‘Real Housewives’ Chick Taking Off Her Fake Leg To Throw It At Some Other Lady Is A Hero For Disabled People
Full disclosure that I’m not giving just to avoid looking like a total queeb: I’ve only watched Real Housewives of New York when forced to by a girlfriend and paid sparse attention so I have precious little idea of the context of why this happened. But I saw this on Gawker and loved it so much that I had to bite. I guess someone’s accused this Aviva lady of being fake, which seems to happen to one of the women on every single episode, and rather than just use her words to fight off these allegations, she broke out props like a Carrot Top punchline to make her point.
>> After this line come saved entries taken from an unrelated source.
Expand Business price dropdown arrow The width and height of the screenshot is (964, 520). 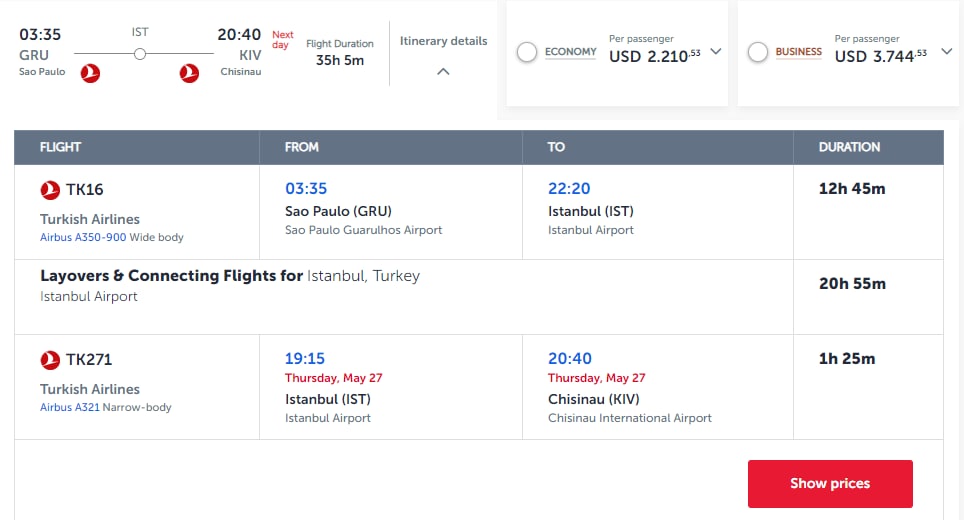pos(947,52)
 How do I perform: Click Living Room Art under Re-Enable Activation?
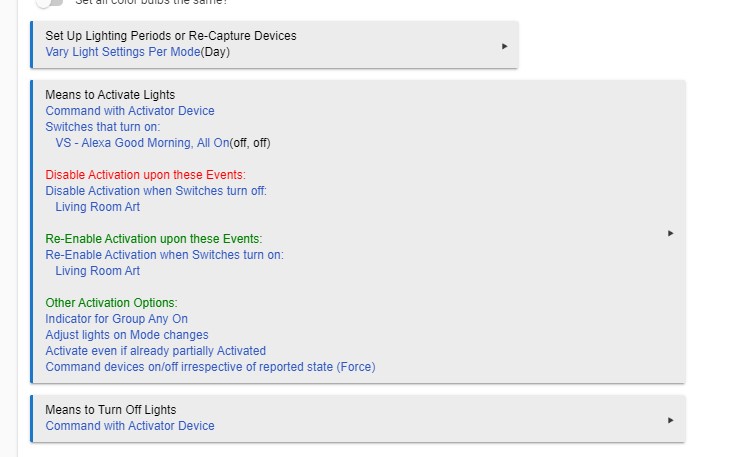pyautogui.click(x=97, y=271)
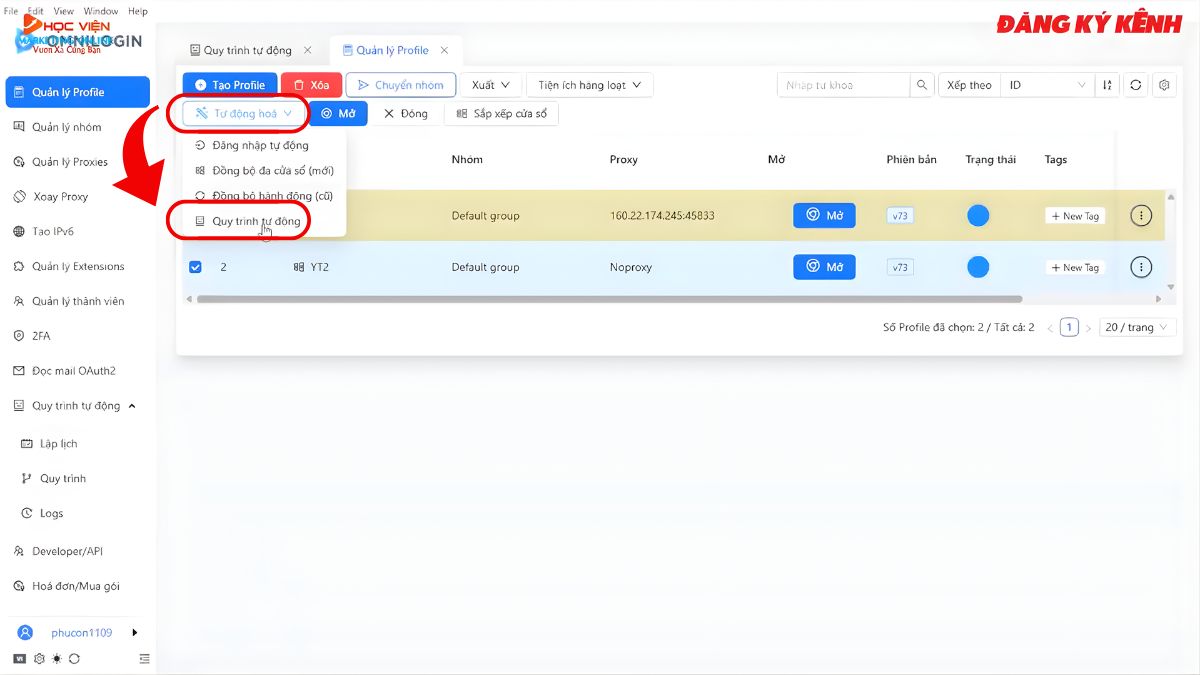This screenshot has height=675, width=1200.
Task: Open the 20/trang page size dropdown
Action: click(x=1137, y=326)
Bottom line, absolutely sinister move. Who can possibly continue a fight in a public place with a woman after she not only publicly reveals that she’s disabled but she also drops an atomic bomb in the restaurant by throwing a prosthetic leg in the middle of the floor? No one, hence why all the other white ladies in fancy dresses and ambiguously homosexual men of all ethnicities just walked off and made shocked faces.
It’s actually shameful how all the people in the restaurant looked horrified and disgusted when she put it on the table. It’s a fake leg, not like she pulled a tamp out and threw it on top of her caprese salad. And, if we’re being honest, it’s a pretty fucking smoking hot fake leg at that. I’m not a foot guy at all but you have to note the sexy shoes, tight plastic calves that’ve clearly spent some time on a theoretical Stairmaster, she even went through the effort of pedicuring her fake toes which I assume couldn’t use real nail polish. She probably has to put on some overalls and a tiny toe paint roller with acrylic semi-gloss like a guy in a Benjamin Moore commercial to get that done. Who are you looking up to, Aviva or Oscar Pistorius? This lady, 10 times out of 10.
Bottom line: Pogo stick can get it.
My keyboard won’t even let me hit the plus sign enough times for that book title in the last pic, A+++++++++++.